Segment Start: The records
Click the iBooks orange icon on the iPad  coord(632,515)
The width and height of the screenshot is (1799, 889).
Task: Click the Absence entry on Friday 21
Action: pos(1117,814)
Segment End: The records
Segment Start: The records
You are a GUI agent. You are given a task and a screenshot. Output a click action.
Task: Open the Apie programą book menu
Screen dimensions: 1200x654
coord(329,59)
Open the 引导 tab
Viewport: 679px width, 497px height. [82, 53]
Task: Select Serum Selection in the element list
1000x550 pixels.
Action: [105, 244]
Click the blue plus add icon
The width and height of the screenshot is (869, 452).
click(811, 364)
Segment End: The records
Segment Start: The records
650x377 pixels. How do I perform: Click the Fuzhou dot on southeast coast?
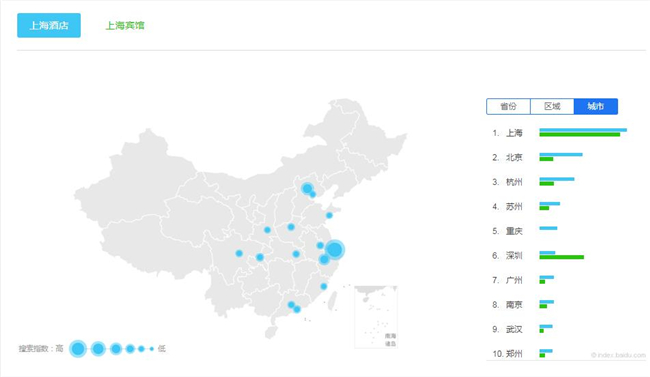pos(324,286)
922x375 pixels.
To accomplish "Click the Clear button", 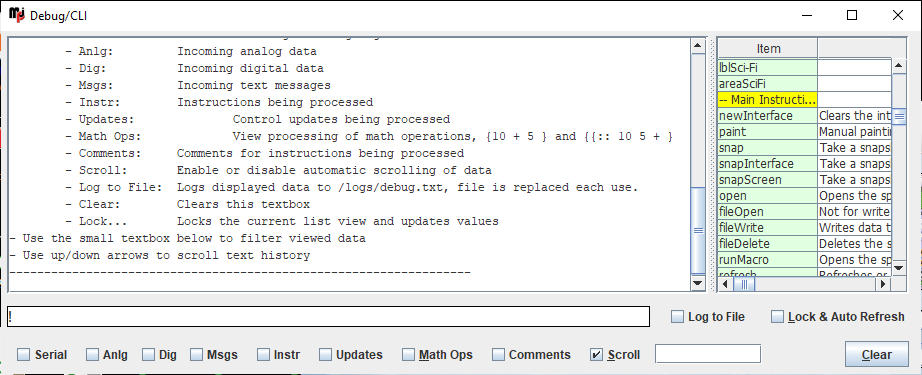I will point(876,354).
Segment End: The records
**Work request:** Go through the listing above and write out exactly the lines starting with the one holding "You are a GUI" and running through the one holding "Click the blue plus add icon", ends included, and no others.

**Task answer:**
You are a GUI agent. You are given a task and a screenshot. Output a click action.
Task: Open the Apie programą book menu
Screen dimensions: 1200x654
coord(329,59)
Open the 引导 tab
Viewport: 679px width, 497px height. [82, 53]
Task: Select Serum Selection in the element list
1000x550 pixels.
Action: [105, 244]
Click the blue plus add icon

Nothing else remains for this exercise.